In a highly unusual move, Lord Geidt sent a new letter in which he said his initial resignation letter had been too ‘cautious’.
It had been widely thought that the sleaze watchdog stormed out in protest at plans to levy tariffs on cheap Chinese steel to protect British jobs.
But in a letter last night to Tory MP Will Wragg, chairman of the constitutional affairs committee, he said the focus on this was in fact a ‘distraction’.
Lord Geidt suggested he had broader concerns about ministers’ approach towards international law.
He quit in mysterious circumstances on Wednesday night, saying only that it was ‘right I am resigning’. Downing Street was left astonished by his decision to resign from the post barely a year in.
In his resignation letter released on Thursday, Lord Geidt had claimed he was left in an ‘impossible and odious position’ after being asked to sign off measures that ‘risk a deliberate and purposeful breach of the ministerial code’.
He did not spell out the details of the potentially serious charge, but in his response to the resignation letter, Mr Johnson said the matter concerned measures to protect a ‘crucial industry, which is protected in other European countries and would suffer material harm if we do not continue to apply such tariffs’.
Whitehall sources said the row related to a potential decision to extend tariffs on cheap Chinese steel which are due to expire at the end of this month.
But in Lord Geidt’s second letter, issued last night, he wrote: ‘Since my letter of resignation was made public, there has been some confusion about the precise cause of my decision.
‘My letter has been interpreted to suggest that an important issue of principle was limited to some narrow and technical consideration of steel tariffs.
‘The cautious language of my letter may have failed adequately to explain the far wider scope of my objection. Emphasis on the steel tariffs question is a distraction. It was simply one example of what might yet constitute deliberate breaches by the United Kingdom of its obligations under international law, given the Government’s widely publicised openness to this.’
He concluded by saying that ‘conscious of my own obligations under the Seven Principles of Public Life (including integrity), I could not be a party to advising on any potential law-breaking’.

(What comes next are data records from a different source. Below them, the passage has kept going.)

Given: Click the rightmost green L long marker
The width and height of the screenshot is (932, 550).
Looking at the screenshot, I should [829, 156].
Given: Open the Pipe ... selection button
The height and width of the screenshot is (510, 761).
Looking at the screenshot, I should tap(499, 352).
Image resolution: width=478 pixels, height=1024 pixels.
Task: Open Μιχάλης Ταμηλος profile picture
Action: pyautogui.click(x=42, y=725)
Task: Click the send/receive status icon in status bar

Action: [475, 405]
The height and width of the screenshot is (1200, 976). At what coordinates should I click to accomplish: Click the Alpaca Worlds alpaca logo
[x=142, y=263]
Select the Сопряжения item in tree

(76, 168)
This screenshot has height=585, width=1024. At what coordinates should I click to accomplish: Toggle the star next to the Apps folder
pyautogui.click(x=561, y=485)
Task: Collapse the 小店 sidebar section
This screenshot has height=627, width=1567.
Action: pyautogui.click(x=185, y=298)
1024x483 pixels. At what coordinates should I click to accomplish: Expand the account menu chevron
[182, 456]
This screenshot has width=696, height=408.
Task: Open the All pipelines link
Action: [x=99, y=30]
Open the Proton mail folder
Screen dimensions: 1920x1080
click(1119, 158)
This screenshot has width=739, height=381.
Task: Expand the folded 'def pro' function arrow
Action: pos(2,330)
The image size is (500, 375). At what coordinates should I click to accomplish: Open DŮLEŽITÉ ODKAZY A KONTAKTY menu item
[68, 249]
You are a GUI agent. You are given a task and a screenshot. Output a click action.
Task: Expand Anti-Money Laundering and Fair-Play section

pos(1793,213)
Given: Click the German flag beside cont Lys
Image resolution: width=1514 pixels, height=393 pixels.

Lord Geidt is the second ethics adviser to quit since Mr Johnson became Prime Minister. He had been rumoured to be on the brink of resignation over Partygate and the costly revamp of the PM’s flat. Downing Street accepted that the ethics chief fulfilled a ‘vitally important’ function advising on the ministerial code but said the Prime Minister was reviewing the position and could even abolish it.
His spokesman last night declined to comment on Lord Geidt’s new letter.